### The problem
Every line of the following records that includes "will" should be copied.

### Information given
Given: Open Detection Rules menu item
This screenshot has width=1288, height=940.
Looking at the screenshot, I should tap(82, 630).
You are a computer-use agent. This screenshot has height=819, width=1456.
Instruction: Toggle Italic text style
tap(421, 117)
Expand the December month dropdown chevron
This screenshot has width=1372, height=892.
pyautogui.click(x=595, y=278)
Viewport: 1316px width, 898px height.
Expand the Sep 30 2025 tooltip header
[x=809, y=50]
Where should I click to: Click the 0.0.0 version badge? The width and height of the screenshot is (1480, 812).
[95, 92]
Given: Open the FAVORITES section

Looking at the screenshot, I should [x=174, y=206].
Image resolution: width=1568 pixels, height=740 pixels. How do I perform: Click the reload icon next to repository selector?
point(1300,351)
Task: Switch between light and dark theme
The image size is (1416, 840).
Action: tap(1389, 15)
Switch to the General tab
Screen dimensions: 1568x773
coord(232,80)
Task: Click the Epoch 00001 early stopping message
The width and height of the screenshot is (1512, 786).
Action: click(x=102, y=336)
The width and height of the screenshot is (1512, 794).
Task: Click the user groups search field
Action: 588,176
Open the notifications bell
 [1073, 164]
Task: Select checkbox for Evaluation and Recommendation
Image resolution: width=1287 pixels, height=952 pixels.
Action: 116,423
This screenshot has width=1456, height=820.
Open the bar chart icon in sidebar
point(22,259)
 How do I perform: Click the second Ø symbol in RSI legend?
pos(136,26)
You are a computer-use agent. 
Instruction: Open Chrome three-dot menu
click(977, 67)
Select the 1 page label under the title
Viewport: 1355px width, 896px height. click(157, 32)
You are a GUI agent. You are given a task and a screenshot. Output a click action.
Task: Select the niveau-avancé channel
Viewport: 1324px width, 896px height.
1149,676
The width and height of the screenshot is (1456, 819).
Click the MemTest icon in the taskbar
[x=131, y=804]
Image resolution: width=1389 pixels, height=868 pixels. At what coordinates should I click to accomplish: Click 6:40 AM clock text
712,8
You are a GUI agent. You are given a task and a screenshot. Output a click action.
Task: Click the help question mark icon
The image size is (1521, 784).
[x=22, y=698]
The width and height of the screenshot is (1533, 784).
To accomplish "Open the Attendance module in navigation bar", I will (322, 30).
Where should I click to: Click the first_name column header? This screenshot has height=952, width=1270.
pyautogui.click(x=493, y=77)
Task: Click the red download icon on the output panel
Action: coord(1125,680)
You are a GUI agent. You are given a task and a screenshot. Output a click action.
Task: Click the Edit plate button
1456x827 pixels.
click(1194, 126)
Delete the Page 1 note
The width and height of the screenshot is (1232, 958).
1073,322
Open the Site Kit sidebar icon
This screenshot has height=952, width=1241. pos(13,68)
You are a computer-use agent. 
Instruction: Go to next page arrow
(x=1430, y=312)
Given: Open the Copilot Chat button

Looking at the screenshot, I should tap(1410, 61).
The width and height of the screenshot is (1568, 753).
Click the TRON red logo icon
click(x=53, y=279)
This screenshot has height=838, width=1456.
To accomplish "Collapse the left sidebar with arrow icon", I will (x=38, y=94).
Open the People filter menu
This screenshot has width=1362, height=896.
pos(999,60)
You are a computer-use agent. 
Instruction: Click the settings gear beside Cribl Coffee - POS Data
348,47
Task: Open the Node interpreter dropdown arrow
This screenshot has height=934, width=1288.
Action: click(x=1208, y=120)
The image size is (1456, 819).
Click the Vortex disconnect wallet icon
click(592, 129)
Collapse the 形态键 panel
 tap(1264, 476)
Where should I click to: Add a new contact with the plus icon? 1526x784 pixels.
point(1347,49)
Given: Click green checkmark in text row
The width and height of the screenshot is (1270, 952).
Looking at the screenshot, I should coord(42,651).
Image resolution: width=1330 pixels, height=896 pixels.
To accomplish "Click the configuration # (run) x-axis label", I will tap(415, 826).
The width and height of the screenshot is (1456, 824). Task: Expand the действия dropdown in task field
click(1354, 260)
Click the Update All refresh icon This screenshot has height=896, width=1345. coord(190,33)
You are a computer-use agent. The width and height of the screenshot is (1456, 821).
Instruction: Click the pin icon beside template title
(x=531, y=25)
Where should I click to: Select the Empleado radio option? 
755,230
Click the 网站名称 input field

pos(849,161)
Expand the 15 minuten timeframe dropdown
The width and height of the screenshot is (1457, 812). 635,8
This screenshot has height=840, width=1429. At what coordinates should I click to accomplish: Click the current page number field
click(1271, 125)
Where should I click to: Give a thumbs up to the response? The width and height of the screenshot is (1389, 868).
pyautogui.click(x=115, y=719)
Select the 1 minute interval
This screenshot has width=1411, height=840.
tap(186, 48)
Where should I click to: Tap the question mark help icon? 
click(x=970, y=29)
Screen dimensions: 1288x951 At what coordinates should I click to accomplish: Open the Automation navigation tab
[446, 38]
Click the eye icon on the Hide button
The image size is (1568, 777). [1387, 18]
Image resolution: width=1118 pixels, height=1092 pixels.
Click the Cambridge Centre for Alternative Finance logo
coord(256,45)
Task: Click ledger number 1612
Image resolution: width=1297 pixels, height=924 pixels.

### Finished exercise
To accomplish "Open the Attendance module in navigation bar", I will (322, 30).
To accomplish "Collapse the left sidebar with arrow icon", I will (x=38, y=94).
To accomplish "Click the configuration # (run) x-axis label", I will tap(415, 826).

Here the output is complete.